(Word and item position data)
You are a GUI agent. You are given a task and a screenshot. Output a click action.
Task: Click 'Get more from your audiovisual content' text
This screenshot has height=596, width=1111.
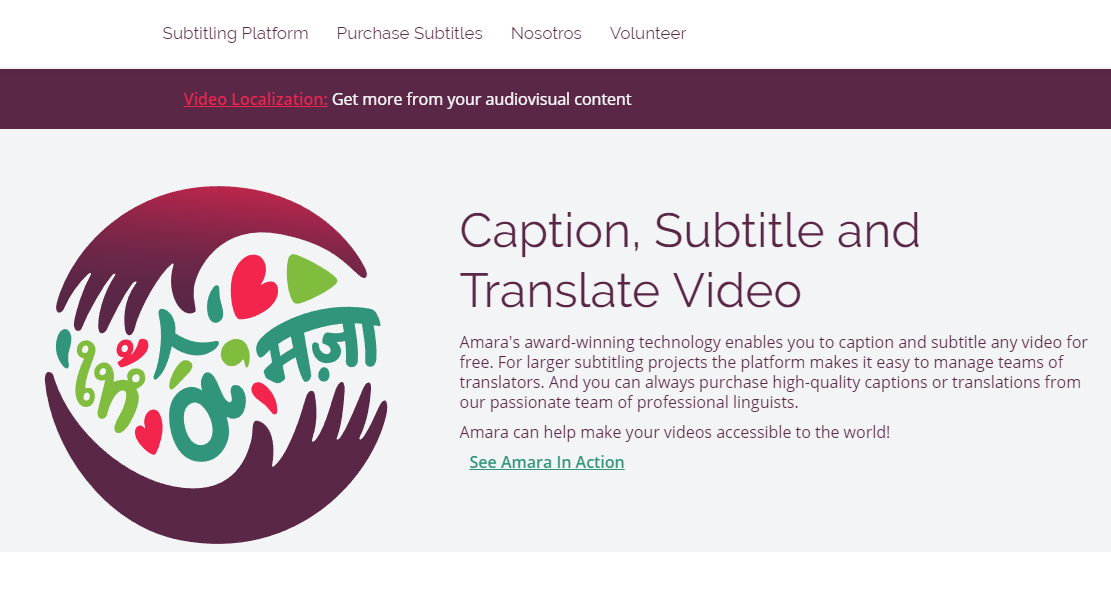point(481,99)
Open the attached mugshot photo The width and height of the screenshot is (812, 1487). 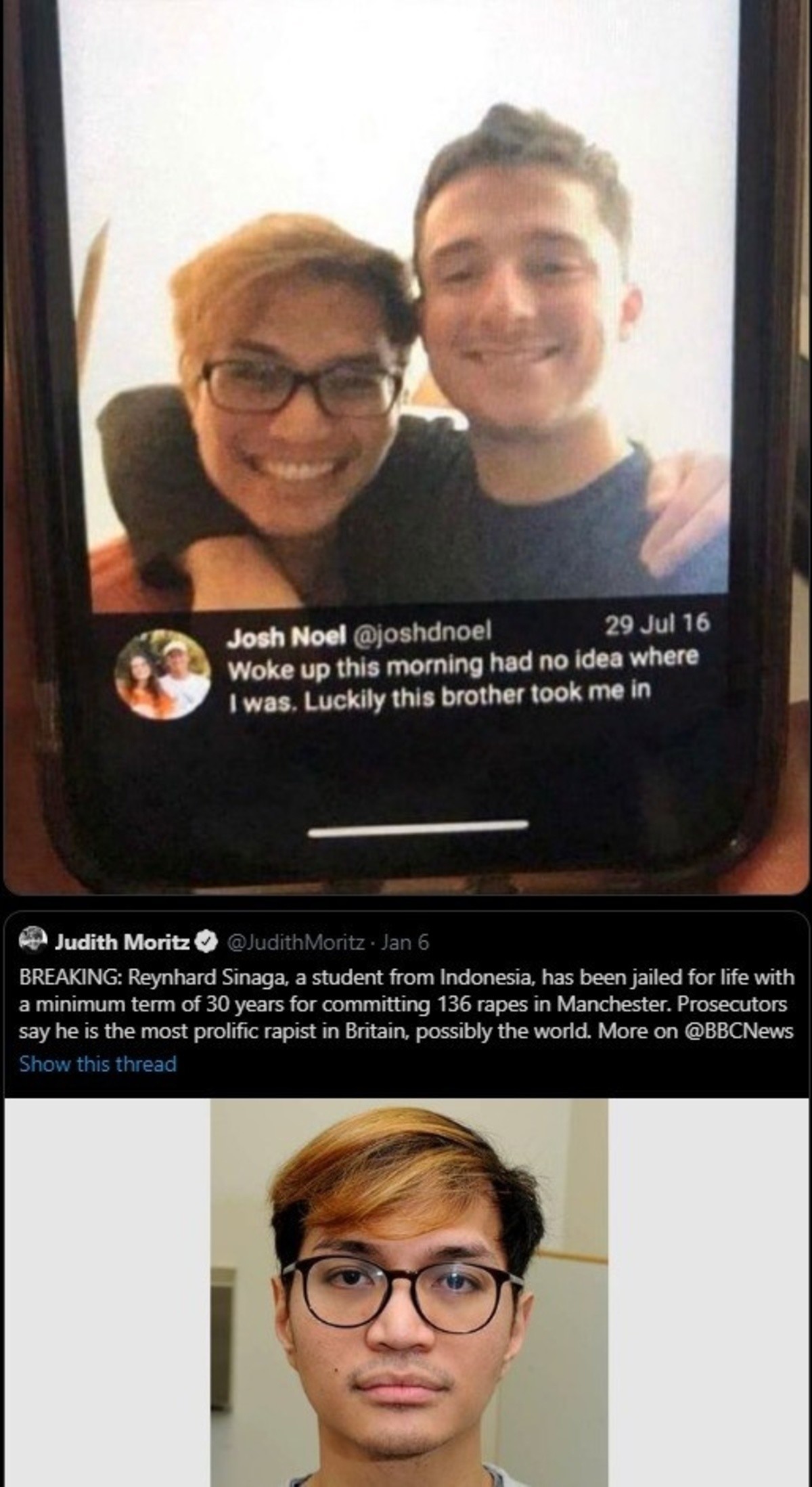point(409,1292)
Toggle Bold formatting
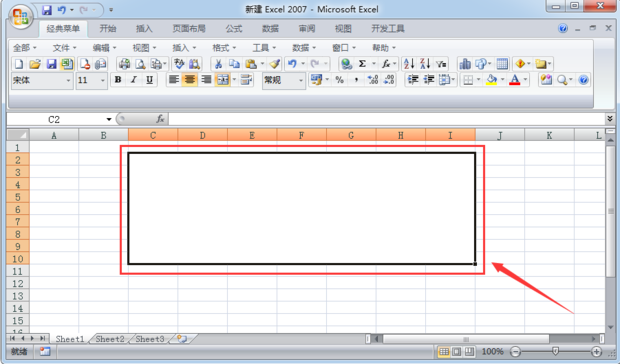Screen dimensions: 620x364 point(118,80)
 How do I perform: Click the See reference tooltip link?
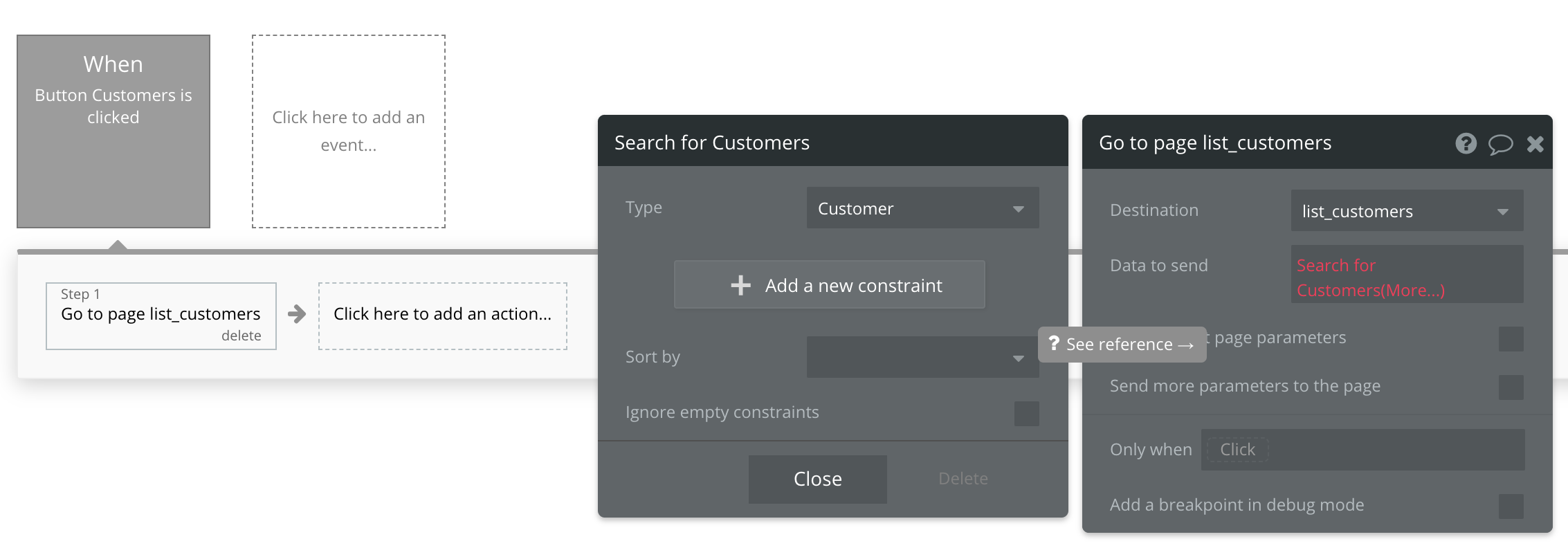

REQUEST:
Retype the data above, starting with the line that contains "Toggle Bold formatting" and ending at the end of the data. Leave the pictures out.

THE RESULT:
Toggle Bold formatting
Screen dimensions: 620x364 point(118,80)
 How do I perform: Click the See reference tooltip link?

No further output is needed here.